** EXERCISE TASK **
Continue the page on Java database functions for the PL/Java framework from where it stops, starting after its last sentence.

** TEXT TO READ **
Package com.goldencode.p2j.persist.pl

Classes required by user defined, server-side, database functions implemented in Java using the PL/Java framework.

See: Description

Class Summary

Class	Description
BuiltIns	Helper class to simplify access to built-in function backing methods.
ErrorHandler	An error handler for custom database functions implemented in Java.
Functions	A collection of static methods which provide the backing functionality for Progress-like built-in functions, which are executed within the database server as custom, Java-language functions.
Operators	A collection of static methods which provide the backing functionality for Progress-like comparison and math operators, which are executed within the database server as custom, Java-language functions.

Annotation Types Summary

Annotation Type	Description
HQLFunction	Annotation for Functions and Operators methods exposed as UDF HQL functions invoked in SQL via some kind of PL.

Package com.goldencode.p2j.persist.pl Description

Classes required by user defined, server-side, database functions implemented in Java using the PL/Java framework.

Author	Eric Faulhaber
Date	March 13, 2007
Access Control	CONFIDENTIAL

Contents

Introduction
Supporting Technology - PL/Java

Installation
Uninstallation

Implementation

Forwarding API
Function Resolution and Data Types
Packaging - p2jpl.jar

Installing p2jpl.jar

Uninstalling p2jpl.jar

Introduction

This package contains classes which support the creation and execution of user defined functions, implemented in Java, within a database backend server process. The current implementation will work within a PostgreSQL backend process using PL/Java. However, it is anticipated that this implementation can be adapted to work within other database servers which support Java as a User Defined Function (UDF) language. Specifically, both DB2 and Oracle support Java in this capacity.

** DATA EXTRACT **

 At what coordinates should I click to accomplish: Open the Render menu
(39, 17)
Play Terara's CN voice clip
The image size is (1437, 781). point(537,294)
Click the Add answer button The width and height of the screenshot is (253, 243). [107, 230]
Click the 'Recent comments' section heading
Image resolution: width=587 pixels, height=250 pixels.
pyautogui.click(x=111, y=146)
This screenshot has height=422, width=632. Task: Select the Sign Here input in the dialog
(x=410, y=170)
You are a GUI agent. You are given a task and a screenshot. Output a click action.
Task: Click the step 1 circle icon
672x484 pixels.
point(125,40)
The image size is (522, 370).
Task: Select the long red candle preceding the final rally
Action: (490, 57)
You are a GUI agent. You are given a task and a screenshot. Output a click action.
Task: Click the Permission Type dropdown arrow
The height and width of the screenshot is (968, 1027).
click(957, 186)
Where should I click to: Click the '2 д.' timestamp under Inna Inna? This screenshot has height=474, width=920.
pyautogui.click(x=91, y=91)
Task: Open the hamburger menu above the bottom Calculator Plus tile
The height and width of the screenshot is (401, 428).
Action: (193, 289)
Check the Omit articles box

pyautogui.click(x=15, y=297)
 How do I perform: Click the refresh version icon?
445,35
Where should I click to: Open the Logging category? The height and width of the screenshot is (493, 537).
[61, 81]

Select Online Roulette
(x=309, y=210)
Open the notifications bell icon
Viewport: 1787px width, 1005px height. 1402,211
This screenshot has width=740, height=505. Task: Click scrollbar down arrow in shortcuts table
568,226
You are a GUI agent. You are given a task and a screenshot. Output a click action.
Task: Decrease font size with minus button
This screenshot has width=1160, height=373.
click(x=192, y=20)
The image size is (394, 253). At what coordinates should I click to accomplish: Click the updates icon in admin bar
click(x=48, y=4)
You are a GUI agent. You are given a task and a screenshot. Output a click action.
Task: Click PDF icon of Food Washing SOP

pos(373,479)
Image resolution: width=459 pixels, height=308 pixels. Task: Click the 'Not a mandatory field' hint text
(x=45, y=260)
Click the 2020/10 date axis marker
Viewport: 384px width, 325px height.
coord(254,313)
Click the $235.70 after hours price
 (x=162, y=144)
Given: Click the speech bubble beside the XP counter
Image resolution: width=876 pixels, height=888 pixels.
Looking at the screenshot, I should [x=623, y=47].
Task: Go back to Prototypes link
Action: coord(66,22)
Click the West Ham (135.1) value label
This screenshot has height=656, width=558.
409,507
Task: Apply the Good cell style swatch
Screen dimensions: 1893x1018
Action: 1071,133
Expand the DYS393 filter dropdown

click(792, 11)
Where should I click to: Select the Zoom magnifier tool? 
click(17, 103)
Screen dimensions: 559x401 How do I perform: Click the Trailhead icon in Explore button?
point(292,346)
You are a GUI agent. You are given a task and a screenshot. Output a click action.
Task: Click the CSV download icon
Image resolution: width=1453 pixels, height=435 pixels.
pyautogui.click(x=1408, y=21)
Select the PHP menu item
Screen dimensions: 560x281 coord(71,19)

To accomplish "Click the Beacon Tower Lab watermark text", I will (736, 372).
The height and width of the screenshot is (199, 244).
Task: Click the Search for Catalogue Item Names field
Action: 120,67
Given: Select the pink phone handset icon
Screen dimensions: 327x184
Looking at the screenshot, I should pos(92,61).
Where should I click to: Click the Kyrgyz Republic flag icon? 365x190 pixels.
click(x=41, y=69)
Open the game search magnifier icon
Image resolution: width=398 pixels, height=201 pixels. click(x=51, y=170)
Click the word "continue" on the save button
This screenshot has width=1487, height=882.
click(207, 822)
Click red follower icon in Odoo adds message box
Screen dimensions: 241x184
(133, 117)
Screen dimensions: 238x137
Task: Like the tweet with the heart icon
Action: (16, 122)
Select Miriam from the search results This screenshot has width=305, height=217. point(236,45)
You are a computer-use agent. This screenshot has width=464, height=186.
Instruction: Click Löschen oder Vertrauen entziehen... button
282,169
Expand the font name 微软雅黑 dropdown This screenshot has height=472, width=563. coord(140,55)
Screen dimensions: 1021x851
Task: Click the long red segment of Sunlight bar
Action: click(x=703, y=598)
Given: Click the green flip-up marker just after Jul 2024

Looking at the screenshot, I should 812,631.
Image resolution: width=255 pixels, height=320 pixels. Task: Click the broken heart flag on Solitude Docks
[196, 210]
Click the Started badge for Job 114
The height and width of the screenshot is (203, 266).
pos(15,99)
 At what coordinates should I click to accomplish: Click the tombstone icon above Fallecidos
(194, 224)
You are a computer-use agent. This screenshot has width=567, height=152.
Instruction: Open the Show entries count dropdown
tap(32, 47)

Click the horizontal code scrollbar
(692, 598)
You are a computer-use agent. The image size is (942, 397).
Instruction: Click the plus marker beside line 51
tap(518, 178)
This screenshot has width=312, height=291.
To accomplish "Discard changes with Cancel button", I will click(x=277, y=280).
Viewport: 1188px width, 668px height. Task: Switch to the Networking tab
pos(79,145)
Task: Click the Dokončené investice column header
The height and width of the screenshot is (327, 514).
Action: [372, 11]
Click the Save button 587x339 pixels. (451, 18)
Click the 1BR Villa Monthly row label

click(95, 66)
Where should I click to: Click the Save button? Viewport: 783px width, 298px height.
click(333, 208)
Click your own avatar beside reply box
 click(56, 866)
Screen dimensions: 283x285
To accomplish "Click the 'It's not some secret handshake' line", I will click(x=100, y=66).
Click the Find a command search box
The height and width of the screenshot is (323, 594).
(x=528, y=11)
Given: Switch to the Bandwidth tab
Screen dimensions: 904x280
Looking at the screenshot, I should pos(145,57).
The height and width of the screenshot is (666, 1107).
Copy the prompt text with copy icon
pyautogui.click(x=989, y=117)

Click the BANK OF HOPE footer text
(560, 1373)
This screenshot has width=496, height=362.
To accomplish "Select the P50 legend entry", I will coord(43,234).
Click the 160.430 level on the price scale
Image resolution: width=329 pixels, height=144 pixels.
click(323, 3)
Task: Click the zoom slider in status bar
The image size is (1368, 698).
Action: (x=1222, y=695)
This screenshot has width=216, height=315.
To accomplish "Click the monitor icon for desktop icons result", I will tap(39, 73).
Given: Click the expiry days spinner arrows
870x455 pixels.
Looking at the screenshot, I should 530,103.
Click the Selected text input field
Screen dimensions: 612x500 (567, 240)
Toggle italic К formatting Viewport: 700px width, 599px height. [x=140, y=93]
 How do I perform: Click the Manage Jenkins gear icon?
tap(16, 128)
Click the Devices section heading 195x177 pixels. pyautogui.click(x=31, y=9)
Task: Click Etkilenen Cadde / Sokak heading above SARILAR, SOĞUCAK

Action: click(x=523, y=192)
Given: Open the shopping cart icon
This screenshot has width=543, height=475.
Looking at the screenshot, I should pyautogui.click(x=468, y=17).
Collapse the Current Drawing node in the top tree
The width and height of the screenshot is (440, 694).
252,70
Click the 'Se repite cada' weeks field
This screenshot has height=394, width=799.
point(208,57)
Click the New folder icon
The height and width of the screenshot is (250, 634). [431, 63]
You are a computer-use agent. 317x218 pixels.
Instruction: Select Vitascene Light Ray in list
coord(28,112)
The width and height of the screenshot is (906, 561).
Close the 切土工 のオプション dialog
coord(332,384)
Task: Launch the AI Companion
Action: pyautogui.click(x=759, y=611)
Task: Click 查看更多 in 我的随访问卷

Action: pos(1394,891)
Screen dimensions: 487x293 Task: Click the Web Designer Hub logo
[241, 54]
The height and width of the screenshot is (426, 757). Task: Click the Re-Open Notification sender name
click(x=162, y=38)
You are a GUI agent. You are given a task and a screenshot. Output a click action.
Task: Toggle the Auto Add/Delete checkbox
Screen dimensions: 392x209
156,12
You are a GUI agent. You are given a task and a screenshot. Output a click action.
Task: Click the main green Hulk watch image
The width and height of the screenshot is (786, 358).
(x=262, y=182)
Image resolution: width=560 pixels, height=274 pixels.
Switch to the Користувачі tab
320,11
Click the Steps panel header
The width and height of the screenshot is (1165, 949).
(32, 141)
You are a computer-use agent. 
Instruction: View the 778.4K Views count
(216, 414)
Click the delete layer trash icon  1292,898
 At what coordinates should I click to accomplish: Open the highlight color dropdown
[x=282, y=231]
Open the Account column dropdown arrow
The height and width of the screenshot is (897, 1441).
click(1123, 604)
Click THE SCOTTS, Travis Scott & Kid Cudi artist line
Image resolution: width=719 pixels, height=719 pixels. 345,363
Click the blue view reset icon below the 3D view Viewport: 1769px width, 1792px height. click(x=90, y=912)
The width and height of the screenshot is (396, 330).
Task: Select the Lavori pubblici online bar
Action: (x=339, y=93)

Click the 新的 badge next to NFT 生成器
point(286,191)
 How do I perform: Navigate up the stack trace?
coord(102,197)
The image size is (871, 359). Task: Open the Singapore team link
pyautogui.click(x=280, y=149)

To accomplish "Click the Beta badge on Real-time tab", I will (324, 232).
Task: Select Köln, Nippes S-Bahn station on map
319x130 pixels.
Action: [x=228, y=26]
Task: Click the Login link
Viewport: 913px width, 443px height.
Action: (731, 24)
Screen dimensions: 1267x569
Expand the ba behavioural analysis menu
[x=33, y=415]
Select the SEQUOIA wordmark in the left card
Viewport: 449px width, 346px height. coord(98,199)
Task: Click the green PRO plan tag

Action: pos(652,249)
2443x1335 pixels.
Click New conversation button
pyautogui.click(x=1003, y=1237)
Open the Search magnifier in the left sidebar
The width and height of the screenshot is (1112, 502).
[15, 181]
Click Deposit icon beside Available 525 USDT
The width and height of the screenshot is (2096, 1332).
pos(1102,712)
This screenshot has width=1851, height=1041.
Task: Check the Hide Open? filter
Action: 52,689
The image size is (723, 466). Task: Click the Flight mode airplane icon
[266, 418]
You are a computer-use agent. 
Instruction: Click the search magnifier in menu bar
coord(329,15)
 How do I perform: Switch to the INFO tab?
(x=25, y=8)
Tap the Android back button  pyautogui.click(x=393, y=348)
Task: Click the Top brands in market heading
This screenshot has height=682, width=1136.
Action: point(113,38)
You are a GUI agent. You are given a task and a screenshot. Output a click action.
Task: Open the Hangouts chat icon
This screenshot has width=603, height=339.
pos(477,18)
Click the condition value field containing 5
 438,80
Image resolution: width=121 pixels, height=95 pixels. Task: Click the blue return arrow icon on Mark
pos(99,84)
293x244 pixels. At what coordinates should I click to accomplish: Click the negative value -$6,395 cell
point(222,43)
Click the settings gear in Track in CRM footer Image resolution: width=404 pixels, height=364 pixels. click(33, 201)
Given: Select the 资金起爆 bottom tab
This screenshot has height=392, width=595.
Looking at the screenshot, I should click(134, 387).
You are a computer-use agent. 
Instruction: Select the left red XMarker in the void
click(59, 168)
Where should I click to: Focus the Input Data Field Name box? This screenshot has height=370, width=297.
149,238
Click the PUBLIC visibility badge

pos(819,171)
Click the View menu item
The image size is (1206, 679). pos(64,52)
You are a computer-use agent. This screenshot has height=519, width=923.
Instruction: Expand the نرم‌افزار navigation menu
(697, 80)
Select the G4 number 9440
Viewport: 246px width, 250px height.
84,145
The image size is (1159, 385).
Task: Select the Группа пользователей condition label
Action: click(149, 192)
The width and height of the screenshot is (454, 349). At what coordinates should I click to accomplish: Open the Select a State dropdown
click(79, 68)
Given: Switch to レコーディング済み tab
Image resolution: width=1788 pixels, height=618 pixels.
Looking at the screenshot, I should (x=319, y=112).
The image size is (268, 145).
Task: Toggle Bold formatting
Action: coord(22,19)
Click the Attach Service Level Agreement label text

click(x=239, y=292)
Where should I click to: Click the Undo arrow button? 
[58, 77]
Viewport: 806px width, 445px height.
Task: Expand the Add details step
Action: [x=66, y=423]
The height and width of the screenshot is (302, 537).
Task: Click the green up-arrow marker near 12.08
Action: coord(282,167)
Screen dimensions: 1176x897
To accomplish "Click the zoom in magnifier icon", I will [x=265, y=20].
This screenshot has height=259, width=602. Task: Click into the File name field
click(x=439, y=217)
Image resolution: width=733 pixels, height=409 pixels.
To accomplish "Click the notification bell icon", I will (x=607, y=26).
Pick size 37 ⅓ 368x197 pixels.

** TASK RESPONSE **
Supporting Technology - PL/Java

The technology which makes the current implementation of this package possible is PL/Java. PL/Java is a framework, implemented in Java and C (supported through JNI on Linux and Windows), which integrates with the UDF architecture within PostgreSQL to permit the definition and installation of Java UDFs in PostgreSQL. PL/Java is not a core part of the PostgreSQL codebase, but rather is a separate, open source project, released under the Berkley/BSD license. It is worth noting that this project has a very small membership and all evidence suggests that it is actually maintained by a single developer. While this poses some continuity and support risk for the project, this risk is mitigated by its open source nature.

PL/Java works by running Java UDFs in a separate JVM which is started within the context of the backend database server process. The version of PL/Java (1.3.0) currently used by P2J starts a new JVM instance for each active database connection. While this carries with it some overhead, this overhead is amortized over the life of the connection, which should survive multiple application-level connections, because of the connection pooling used by P2J. Note that the roadmap for PL/Java calls for a future version which shares a single JVM across multiple connections, which would further amortize this overhead.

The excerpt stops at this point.